# About this task
Copy nothing past the line containing "Brands (908, 209)". Transcribe every line of the listing below up to and including it, from the first, except pictures.

START Provided records

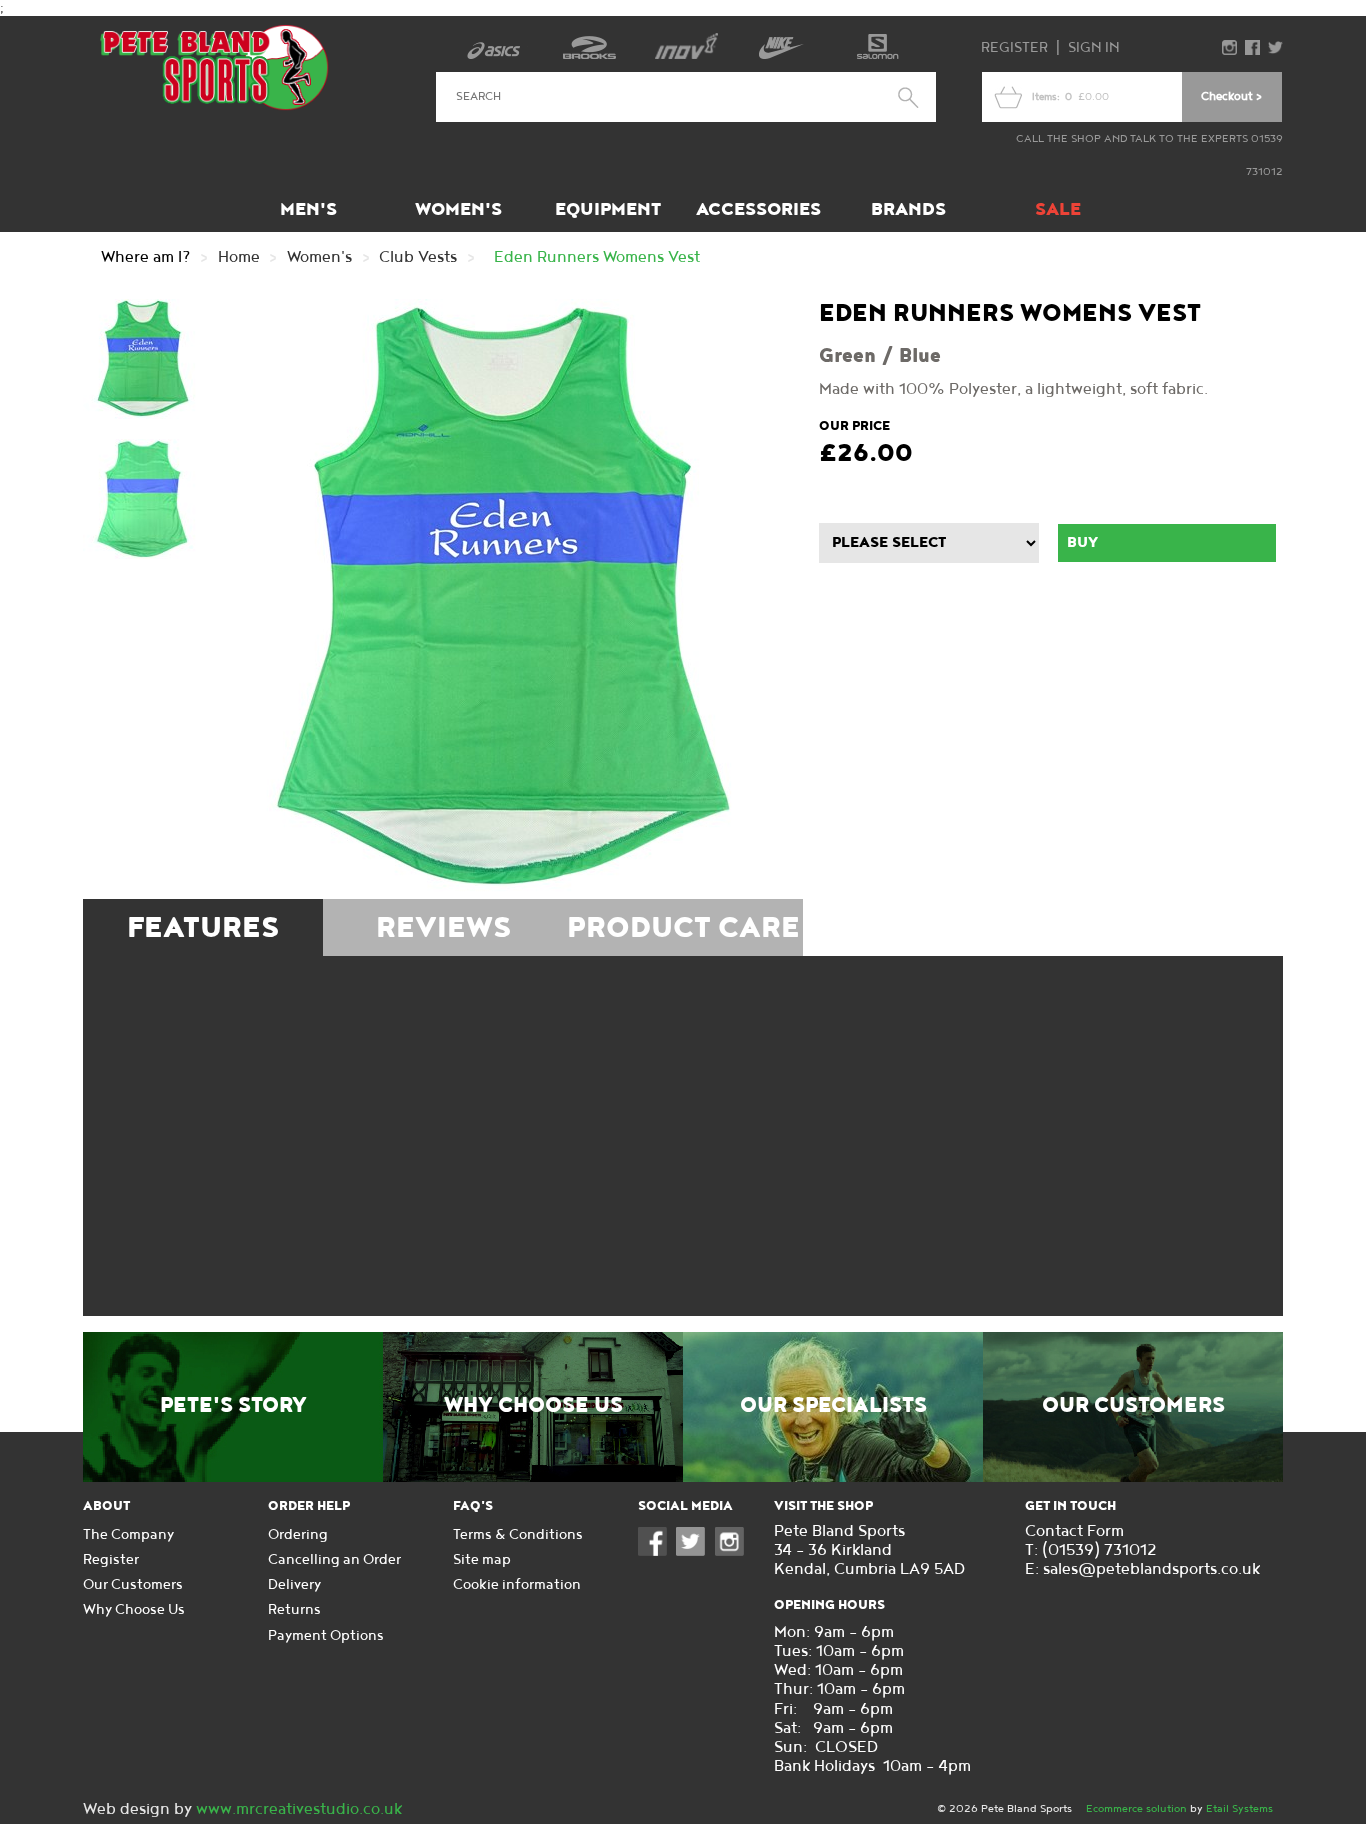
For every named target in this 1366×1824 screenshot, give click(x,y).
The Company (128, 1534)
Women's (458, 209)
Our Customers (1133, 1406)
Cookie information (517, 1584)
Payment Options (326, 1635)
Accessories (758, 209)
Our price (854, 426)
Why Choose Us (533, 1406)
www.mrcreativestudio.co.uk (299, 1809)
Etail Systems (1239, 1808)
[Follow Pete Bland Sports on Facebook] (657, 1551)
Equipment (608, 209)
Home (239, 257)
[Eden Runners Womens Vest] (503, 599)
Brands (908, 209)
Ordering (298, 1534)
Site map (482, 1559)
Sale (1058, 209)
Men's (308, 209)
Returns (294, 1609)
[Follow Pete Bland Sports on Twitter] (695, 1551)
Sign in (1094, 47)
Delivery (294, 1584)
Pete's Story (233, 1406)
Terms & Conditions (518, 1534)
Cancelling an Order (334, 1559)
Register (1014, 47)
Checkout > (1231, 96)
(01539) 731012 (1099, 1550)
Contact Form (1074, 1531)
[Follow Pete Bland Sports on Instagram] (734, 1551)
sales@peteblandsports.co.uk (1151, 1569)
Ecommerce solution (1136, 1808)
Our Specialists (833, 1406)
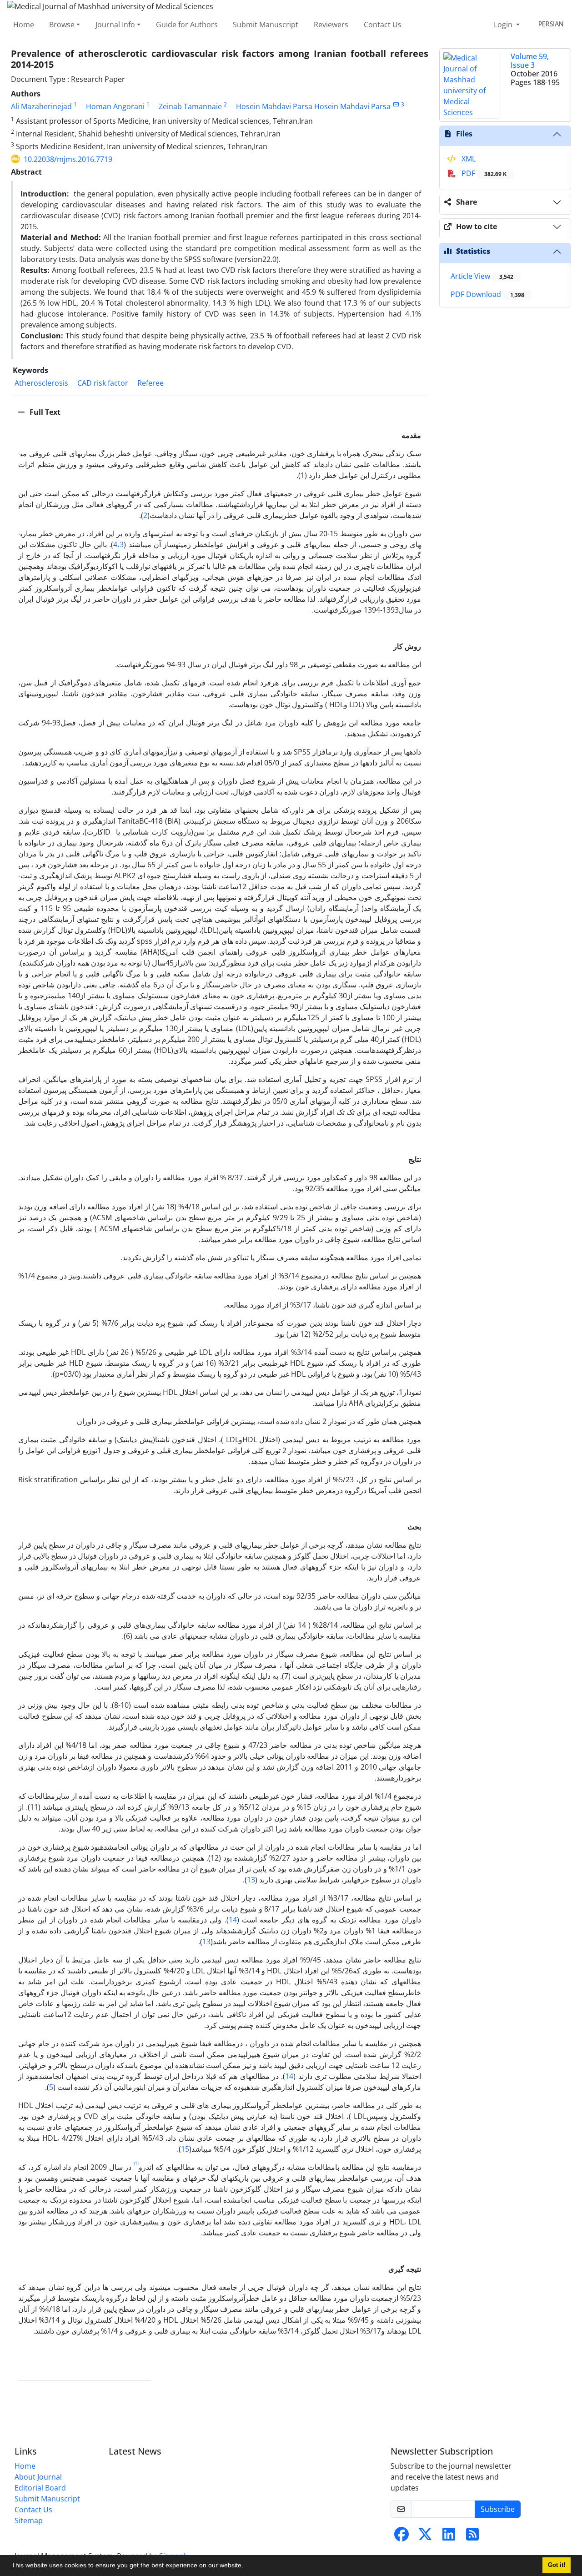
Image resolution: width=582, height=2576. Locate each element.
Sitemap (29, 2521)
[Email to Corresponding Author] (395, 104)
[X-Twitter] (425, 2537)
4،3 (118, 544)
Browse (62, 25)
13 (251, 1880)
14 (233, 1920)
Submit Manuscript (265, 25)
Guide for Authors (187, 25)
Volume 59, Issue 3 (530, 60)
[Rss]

END Provided records

# Solution for this problem
For every named target in this 1366×1824 screenshot, give click(x,y).
The Company (128, 1534)
Women's (458, 209)
Our Customers (1133, 1406)
Cookie information (517, 1584)
Payment Options (326, 1635)
Accessories (758, 209)
Our price (854, 426)
Why Choose Us (533, 1406)
www.mrcreativestudio.co.uk (299, 1809)
Etail Systems (1239, 1808)
[Follow Pete Bland Sports on Facebook] (657, 1551)
Equipment (608, 209)
Home (239, 257)
[Eden Runners Womens Vest] (503, 599)
Brands (908, 209)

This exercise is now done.